**Textabschnitt:**
○ ○ ○ ○ ○ ○ ○
Die Freude stand Adi Hütter nach dem späten 2:1-Sieg bei Borussia Dortmund ins Gesicht geschrieben. Doch es war nicht der einzige Erfolg, über den der Fußballlehrer sprechen wollte und so lenkte Hütter auf der Pressekonferenz die Blicke zunächst in Richtung Brentanobad: „Erstmal Glückwunsch an unsere Frauen zum Einzug ins DFB-Pokalfinale.“
Vergleiche zum K.-o.-Charakter des Aufeinandertreffens mit Borussia Dortmund würden dabei sicher hinken, auch von einem Finalcharakter sahen sich die Hessen nach den Saisonzählern 48 bis 50 weit entfernt. „Die Spieler haben sich in der Kabine unglaublich gefreut, aber wir haben noch nichts erreicht“, bemerkte Hütter angesichts noch sieben ausstehenden Runden. Nichtsdestotrotz blieb dem Österreicher nicht verborgen: „Wir haben eine außergewöhnliche Punktausbeute.“ Genau genommen die beste der Vereinsgeschichte nach 27 Spieltagen. Auch die weiterhin erst drei Niederlagen sind zu diesem Zeitpunkt einer Spielzeit alleiniger Frankfurter Bestwert. Bemerkenswert vor allem, dass die Adlerträger nun im 22. Bundesligaspiel hintereinander mindestens einen Treffer erzielen konnten, was die längste Serie seit 1976/77 bedeutet. Während jenem Spieljahr waren es sogar 27 Partien.
Zweieinhalb Topscorer
Dahingehend konnten sich die Gäste auch am Karsamstag einmal mehr auf zwei, gewissermaßen eher drei, Konstanten verlassen.
○ ○ ○ ○ ○ ○ ○
**Extrahierte Daten:**
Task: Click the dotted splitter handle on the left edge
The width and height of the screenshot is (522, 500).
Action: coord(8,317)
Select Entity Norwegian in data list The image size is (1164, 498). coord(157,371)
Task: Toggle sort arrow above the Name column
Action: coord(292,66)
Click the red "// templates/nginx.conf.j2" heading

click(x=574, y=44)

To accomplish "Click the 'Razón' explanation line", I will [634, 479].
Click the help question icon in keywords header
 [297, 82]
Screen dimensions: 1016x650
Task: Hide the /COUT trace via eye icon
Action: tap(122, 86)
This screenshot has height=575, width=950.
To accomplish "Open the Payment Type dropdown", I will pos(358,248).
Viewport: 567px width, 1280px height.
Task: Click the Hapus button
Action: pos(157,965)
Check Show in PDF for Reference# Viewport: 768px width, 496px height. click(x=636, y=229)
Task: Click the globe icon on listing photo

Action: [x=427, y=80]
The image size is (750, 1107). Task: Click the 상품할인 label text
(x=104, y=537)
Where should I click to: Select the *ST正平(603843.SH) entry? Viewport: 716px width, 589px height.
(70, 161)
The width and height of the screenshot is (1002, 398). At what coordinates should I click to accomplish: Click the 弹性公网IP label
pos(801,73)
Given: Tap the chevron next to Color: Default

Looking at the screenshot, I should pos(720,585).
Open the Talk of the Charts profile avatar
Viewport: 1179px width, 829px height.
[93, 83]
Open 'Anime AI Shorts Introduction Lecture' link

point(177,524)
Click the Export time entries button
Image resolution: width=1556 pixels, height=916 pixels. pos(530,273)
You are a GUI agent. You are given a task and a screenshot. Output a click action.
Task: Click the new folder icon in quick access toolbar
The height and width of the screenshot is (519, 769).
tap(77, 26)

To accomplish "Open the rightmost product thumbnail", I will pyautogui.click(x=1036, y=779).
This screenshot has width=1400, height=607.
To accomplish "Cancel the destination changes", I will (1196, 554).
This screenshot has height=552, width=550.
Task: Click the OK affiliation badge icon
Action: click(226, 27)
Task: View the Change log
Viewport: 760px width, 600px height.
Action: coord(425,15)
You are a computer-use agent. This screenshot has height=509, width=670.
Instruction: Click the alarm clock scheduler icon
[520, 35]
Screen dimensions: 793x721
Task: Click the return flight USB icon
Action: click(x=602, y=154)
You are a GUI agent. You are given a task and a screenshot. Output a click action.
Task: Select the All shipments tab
○ ○ ○ ○ ○ ○ ○
**Aufgabe:** Schreibe den Text über Frankfurts 2:1-Sieg in Dortmund im Anschluss an seinen letzten Satz weiter.

**Lösung:**
Zum einen Siegtorschütze André Silva, der in der 87. Minute zum entscheidenden 2:1 eingeköpft hatte. Mit nun 22 Saisontoren hat die Nummer 33 nicht nur beispielsweise mehr Treffer auf dem Konto als Schalke und Bielefeld in Summe, sondern nach seinem 50. Bundesligaspiel insgesamt nun 34 Buden. Eine Marke, die in diesem Zusammenhang seit Gründung der Bundesliga nur acht Akteure knackten und in seinen Anfangsjahren selbst Gerd Müller verwehrt geblieben ist. Überhaupt muss der Stürmer die großen Vergleiche nicht scheuen. Allein im Kalenderjahr 2021 trafen in Europas Top-Fünf-Ligen nur Robert Lewandowski (18) und Lionel Messi (16) häufiger als der Portugiese (13), der derweil immerhin Landsmann Cristiano Ronaldo (12) hinter sich lässt.
Dabei profitierte der Stürmer in schöner Regelmäßigkeit von der Vorarbeit von Filip Kostic. Und damit zum zweiten Mosaikstein. So Silva in der nationalen Torschützenliste auf Rang zwei liegt, gilt auch der Serbe mit elf Assists als zweitbester Vorlagengeber hinter Thomas Müller (15). Das 2:1 war bereits die siebte direkte Vorlage des 28-Jährigen für Silva. Eine Harmonie, wie sie auch in Dortmund zu bestaunen war. Kostic spielte so oft auf Silva wie sonst nur auf Evan Ndicka (vier Mal). Selbiges gilt auch für Luka Jovic, der seinen Sturmpartner genauso häufig bediente und umgekehrt fünf Pässe vom 25-Jährigen erhielt. Allesamt individuelle Höchstwerte. „Schon mit der Aufstellung haben wir gezeigt, dass wir mutig sind und haben das dann auch auf dem Platz gezeigt“, bekräftigte Hütter die Signalwirkung, auch beim Champions-League-Viertelfinalisten auf Angriff zu setzen.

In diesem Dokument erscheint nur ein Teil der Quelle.